Well, the bunnies finally ate their way through the bale of hay we bought. The feed store here sells timothy hay and orchard grass in 100 pound bales, and brome hay in 40 pound bales. We bought timothy hay last time. I know variety is good for them, but we just don't have space for 150 (if we bought timothy and brome)-200 (if we bought timothy and orchard grass) pounds of hay in our entry way. Should we just play it safe and buy timothy again, or can we try out the brome or orchard grass? If I recall correctly, brome is more thicker orchard grass is thinner.

We could also buy timothy now, and when half of it is gone, buy a bale of brome to take its' place.

Thanks!


----------



## Wabbitdad12 (Jan 10, 2010)

I give my bunny's what they like, I don't switch it too much. Most of the herd loves timothy and orchard grass. I buy my hay in abale and put it in a big trash can with a nice secure lid. I keep a clear tub of it in the bunny room to fill hay tubes and hay bins.

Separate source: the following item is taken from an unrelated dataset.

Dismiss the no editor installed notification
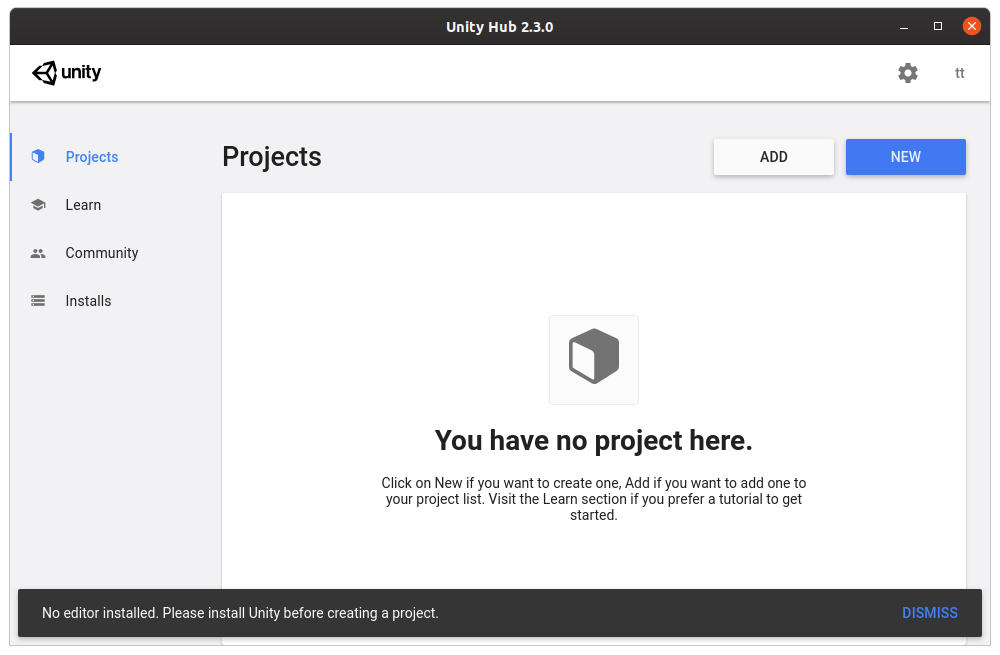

If you have space you could buy a couple of different types and mix them together when you give them to your buns.


----------



## SnowyShiloh (Jan 10, 2010)

We are now 100 pounds of timothy hay richer!


----------



## jamesedwardwaller (Jan 12, 2010)

*SnowyShiloh wrote: *


> Well, the bunnies finally ate their way through the bale of hay we bought. The feed store here sells timothy hay and orchard grass in 100 pound bales, and brome hay in 40 pound bales. We bought timothy hay last time. I know variety is good for them, but we just don't have space for 150 (if we bought timothy and brome)-200 (if we bought timothy and orchard grass) pounds of hay in our entry way. Should we just play it safe and buy timothy again, or can we try out the brome or orchard grass? If I recall correctly, brome is more thicker orchard grass is thinner.
> 
> We could also buy timothy now, and when half of it is gone, buy a bale of brome to take its' place.
> 
> Thanks!


any of the three is excellent source of non digestible fiber,,stock one at a time,,and switch when the rabbits tend to not eat as much..//.my rabbits like timothy the best but during the year slack off telling me to get orchard grass.//.the last timothy bale cost $18 and weighed 200# must have been a freak thing//almost killed me to handle/stock it...sincerely james waller:wave:visit me at http://jewaller.webs.com


----------



## jamesedwardwaller (Jan 12, 2010)

*SnowyShiloh wrote: *


> Well, the bunnies finally ate their way through the bale of hay we bought. The feed store here sells timothy hay and orchard grass in 100 pound bales, and brome hay in 40 pound bales. We bought timothy hay last time. I know variety is good for them, but we just don't have space for 150 (if we bought timothy and brome)-200 (if we bought timothy and orchard grass) pounds of hay in our entry way. Should we just play it safe and buy timothy again, or can we try out the brome or orchard grass? If I recall correctly, brome is more thicker orchard grass is thinner.
> 
> We could also buy timothy now, and when half of it is gone, buy a bale of brome to take its' place.
> 
> Thanks!


brome grass,,dandylions,etc are seasonal--picked fresh hand delivered,//,i walk around the neighborhood-pick pick-picking--i do get some weird looks,--oh.well!!..sincerely james waller:wave:


----------



## Luvr of Wabbits and Polar Bears (Jan 13, 2010)

My bunnies LOVE orchard grass.


----------